Job Allocation Mechanism for Battery Consumption Minimization of Cyber-Physical-Social Big Data Processing based on Mobile Cloud Computing
Abstract:
The rapid development of ICT has led to the wide popularity of mobile devices, which have helped improve business efficiency and enabled simple mobility as small and light devices and convenience of being available anytime, anywhere for cyber-physical-social big data. There are many ongoing studies on mobile cloud computing (MCC) to overcome the limited computing capability and storage capacity and internal battery limitation by taking advantage of the popularity of mobile devices for the processing cyber-physical-social big data. MCC consists of service-oriented architecture, agent-client architecture, and collaborative architecture, with job splitting and allocation as the critical factor.
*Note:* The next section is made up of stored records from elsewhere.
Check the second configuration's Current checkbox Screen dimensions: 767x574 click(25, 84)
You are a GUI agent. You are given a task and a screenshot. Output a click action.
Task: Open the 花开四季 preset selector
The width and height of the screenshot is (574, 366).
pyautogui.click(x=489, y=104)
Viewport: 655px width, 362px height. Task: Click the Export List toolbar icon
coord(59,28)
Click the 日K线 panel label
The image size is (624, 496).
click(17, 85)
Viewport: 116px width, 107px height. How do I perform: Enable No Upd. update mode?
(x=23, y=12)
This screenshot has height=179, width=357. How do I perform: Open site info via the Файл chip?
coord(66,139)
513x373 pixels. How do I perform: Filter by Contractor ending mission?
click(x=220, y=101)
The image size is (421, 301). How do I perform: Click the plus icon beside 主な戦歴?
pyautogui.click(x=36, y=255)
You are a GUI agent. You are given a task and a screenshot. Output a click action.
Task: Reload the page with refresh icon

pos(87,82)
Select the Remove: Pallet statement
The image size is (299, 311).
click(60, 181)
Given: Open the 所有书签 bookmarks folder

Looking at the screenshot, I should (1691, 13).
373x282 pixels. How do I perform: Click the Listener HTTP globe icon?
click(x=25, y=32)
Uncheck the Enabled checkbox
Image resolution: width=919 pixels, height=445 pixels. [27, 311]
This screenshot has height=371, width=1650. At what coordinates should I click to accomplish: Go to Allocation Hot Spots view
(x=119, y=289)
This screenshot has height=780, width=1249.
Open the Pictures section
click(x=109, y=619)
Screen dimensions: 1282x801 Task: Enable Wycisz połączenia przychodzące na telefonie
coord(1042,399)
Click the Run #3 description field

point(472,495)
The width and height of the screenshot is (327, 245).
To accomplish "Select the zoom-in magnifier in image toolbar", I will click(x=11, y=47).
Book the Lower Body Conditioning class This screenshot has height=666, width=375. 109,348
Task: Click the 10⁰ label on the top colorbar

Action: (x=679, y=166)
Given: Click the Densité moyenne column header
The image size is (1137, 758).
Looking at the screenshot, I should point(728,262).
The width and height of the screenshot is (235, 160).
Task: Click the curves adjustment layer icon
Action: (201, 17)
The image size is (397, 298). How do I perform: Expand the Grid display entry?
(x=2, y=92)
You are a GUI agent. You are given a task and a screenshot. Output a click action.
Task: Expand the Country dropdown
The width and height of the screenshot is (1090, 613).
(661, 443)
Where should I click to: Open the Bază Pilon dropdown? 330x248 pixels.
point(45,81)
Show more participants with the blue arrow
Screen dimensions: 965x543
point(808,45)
As such, job allocation techniques considering the performance resources of mobile devices have been studied. Note, however, that there is a problem of job reallocation due to continuous battery consumption since the studies consider only the performance resources of mobile devices at the time of job allocation or take into account the performance resources and remaining battery power only. This paper proposes the job allocation mechanism (JAM) for battery consumption minimization of cyber-physical-social big data processing in MCC, which continuously reflects the battery consumption rate to process jobs with mobile devices only without an external cloud server in a collaborative architecture-based MCC environment. JAM allocates jobs considering the periodic measurement of battery consumption and surplus resource to minimize the problem of job reallocation due to battery rundown of the mobile devices. This research designs and implements a system for verifying JAM and demonstrated that the job processing speed increased in an MCC environment for cyber-physical-social big data.
Existing System:
The traffic job weight factors were used for allocating MCC-based jobs [14]. It used the mobile cloud if the value was higher than the weight factor and internally processed the traffic if not. Although it showed efficient response time with reduced standby time, possible failure to complete the job was an issue since it did not consider the mobile device performance.
Proposed System:
this paper proposes the job allocation mechanism (JAM) for battery consumption minimization of cyber-physical-social big data processing in MCC, which continuously reflects the battery consumption rate to process jobs with mobile devices only without an external cloud server in a collaborative architecture-based MCC environment. JAM allocates jobs considering the periodic measurement of battery consumption and surplus resource. It minimizes the problem of job reallocation due to battery rundown of the mobile device. This research designed and implemented a system for verifying JAM and demonstrated that the job processing speed increased in an MCC environment for cyber-physical-social big data.
CONCLUSION:
In this paper, we proposed the Job Allocation Mechanism(JAM) for battery consumption minimization for processing cyber-physical-social big data in MCC, which continuously reflected the battery consumption rate to process jobs with mobile devices only without an external cloud server in a collaborative architecture-based MCC environment. Designed and implemented for verification, JAM allocated jobs considering the performance data and battery consumption rate of mobile devices. The performance evaluation showed that JAM improved the job processing speed compared to the allocation that did not consider the battery consumption rate. In the future, we intend to research the building of adaptive cloud infrastructure that considers the desktop environment and mobile environment. Moreover, we plan to study the standardized communication data for resource interaction under a heterogeneous IoT environment.